DATASET RECORDS

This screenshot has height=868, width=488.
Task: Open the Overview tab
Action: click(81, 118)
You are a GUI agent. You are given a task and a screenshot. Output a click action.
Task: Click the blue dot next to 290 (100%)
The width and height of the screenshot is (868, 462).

* * *

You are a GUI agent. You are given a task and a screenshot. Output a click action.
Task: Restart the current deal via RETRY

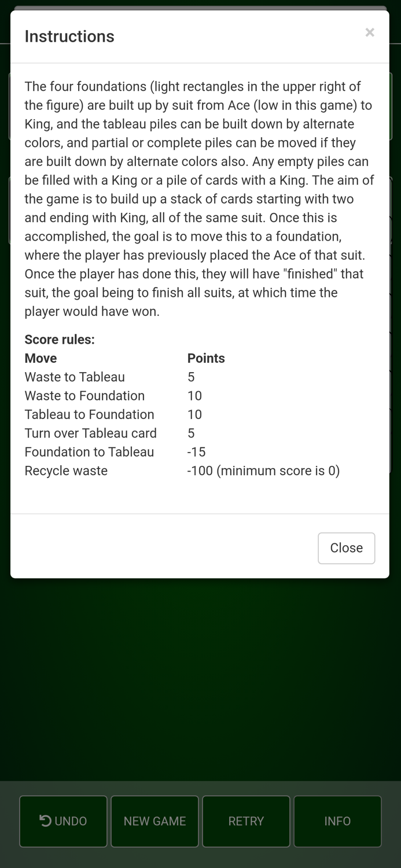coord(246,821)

---

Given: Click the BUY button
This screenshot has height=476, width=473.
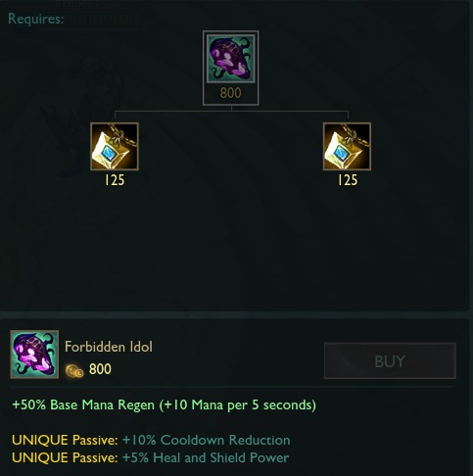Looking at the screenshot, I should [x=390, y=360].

TRY IT
In the material above, transcribe exactly the lines beginning at the one with "Task: Click the blue dot next to 290 (100%)" and ending at the one with "The width and", both included.

FINISHED EXERCISE
Task: Click the blue dot next to 290 (100%)
The width and height of the screenshot is (868, 462).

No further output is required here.